TBH I've been wondering what would happen if we bumped i_mappingseq on
updates of either data or cow fork instead of the shift+or'd thing that
we use now for writeback and/or pagecache write.
I suppose the nice thing about the current encodings is that we elide
revalidations when the cow fork changes but mapping isn't shared.
> > Anyway, I'll have time to go play with that (and further purging of
> > function pointers)
>
> Do we have anything where the function pointer overhead is actually
> hurting us right now?
Not that I know of, but moving to a direct call model means that the fs
would know based on the iomap_XXX_iter function signature whether or not
iomap needs a srcmap; and then it can modify its iomap_begin function
accordingly.
Right now all those rules aren't especially obvious or well documented.
Maybe I can convince myself that improved documentation will suffice to
eliminate Ted's confusion. :)
Also I haven't checked how much the indirect calls hurt.
> One thing I'd like to move to is to merge the iomap_begin and iomap_end
> callbacks into one similar to willy's series from 2020. The big
Got a link to that? I need my memory refreshed, having DROP TABLE MEM2020;
pretty please.
> benefit of that would be that (together with switching
> write_cache_pages to an iterator model) that we could actually use
> this single iterator callback also for writeback instead of
> ->map_blocks, which doesn't really work with the current begin/end
> based iomap_iter as the folios actually written through
> write_cache_pages might not be contiguous.
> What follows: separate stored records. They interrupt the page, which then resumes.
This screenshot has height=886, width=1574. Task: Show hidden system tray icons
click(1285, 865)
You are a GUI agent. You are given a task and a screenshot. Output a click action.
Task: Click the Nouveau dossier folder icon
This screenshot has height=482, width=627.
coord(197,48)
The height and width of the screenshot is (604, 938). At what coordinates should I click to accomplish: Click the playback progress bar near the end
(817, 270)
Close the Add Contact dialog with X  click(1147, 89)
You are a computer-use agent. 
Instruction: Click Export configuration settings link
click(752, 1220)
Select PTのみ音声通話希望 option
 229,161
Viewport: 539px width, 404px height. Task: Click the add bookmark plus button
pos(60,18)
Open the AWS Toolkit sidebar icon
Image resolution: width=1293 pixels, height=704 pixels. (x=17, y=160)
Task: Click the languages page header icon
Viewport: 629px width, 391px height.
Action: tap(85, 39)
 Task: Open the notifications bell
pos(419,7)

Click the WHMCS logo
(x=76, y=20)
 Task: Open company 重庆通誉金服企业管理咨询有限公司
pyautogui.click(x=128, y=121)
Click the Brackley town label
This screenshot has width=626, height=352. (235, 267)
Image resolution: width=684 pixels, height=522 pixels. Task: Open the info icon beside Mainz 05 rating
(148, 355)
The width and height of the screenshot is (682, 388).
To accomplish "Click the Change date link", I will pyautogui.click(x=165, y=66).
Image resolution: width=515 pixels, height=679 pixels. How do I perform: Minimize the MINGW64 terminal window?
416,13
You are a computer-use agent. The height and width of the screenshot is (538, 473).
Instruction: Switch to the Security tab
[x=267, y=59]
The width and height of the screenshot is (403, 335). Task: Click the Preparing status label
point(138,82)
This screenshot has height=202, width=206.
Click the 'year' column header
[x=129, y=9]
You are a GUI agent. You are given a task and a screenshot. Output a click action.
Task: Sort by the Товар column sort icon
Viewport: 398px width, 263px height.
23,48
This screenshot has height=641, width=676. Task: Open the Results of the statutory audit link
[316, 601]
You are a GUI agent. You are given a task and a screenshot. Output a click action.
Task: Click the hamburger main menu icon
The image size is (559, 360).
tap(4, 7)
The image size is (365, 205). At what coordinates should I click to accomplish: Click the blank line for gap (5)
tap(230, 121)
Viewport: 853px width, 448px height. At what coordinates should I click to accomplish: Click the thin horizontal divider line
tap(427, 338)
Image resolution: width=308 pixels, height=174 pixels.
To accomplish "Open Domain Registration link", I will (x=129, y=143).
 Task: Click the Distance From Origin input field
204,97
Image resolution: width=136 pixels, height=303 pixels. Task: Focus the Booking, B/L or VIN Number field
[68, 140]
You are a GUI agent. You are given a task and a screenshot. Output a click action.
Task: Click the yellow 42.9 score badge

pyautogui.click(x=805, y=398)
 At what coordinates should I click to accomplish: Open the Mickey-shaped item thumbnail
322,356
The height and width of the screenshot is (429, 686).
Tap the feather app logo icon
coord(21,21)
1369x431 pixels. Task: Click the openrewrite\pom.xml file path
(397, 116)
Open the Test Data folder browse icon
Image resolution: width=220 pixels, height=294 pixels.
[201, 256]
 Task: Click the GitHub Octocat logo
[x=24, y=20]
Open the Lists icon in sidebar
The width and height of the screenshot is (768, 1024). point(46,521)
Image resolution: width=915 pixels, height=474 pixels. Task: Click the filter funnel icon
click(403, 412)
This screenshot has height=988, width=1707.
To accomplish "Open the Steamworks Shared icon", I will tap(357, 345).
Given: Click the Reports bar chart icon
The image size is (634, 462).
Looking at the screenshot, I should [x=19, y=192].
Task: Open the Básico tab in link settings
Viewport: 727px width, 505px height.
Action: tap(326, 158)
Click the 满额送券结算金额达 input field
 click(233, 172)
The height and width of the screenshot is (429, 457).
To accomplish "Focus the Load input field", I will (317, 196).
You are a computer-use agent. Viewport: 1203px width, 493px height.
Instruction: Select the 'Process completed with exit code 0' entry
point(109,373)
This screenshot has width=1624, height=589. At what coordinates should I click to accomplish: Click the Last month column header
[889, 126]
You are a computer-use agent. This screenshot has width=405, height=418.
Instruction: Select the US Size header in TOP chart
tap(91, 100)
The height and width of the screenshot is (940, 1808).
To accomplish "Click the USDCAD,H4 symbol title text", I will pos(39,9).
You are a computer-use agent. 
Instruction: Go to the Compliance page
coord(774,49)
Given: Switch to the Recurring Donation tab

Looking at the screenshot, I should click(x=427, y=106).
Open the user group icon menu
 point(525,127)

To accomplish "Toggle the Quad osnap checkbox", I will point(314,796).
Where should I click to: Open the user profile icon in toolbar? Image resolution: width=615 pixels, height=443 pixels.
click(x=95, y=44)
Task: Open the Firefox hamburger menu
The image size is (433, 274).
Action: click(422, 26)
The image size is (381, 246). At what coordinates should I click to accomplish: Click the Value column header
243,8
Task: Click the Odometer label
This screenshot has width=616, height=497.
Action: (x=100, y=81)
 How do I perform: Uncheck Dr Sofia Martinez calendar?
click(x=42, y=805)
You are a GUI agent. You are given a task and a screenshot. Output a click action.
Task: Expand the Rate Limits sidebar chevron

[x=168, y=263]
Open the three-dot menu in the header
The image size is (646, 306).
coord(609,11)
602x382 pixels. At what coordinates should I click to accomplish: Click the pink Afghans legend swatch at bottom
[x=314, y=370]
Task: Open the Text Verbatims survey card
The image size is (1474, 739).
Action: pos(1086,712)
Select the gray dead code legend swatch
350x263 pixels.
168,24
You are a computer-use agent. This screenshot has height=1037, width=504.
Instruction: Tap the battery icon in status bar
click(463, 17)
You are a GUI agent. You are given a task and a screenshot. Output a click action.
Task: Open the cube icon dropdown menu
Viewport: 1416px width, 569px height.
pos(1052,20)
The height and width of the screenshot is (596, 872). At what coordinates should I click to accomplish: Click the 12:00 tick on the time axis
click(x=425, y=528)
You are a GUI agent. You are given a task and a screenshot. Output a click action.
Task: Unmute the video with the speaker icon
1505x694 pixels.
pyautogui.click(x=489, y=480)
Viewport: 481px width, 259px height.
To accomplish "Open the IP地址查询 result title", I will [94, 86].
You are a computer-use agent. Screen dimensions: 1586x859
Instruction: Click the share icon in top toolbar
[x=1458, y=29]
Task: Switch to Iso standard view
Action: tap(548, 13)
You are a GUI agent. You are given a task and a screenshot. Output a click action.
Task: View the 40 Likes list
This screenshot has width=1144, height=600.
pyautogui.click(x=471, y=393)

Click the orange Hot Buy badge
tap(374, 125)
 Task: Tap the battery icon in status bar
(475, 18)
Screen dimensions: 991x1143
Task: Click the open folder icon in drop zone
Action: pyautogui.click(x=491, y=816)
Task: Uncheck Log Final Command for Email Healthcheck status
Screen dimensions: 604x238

Ooh it'd benice to get rid of that parallel callbacks thing finally.
> Using the same mapping
> callback would not only save some code duplication, but should also
> allow us to nicely implement Dave's old idea to not dirty pages for
> O_SYNC writes, but directly write them out. I did start prototyping
> that in the last days, and iomap_begin vs map_blocks is currently
> the biggest stumbling block.
Neat! willy's been pushing me for that too.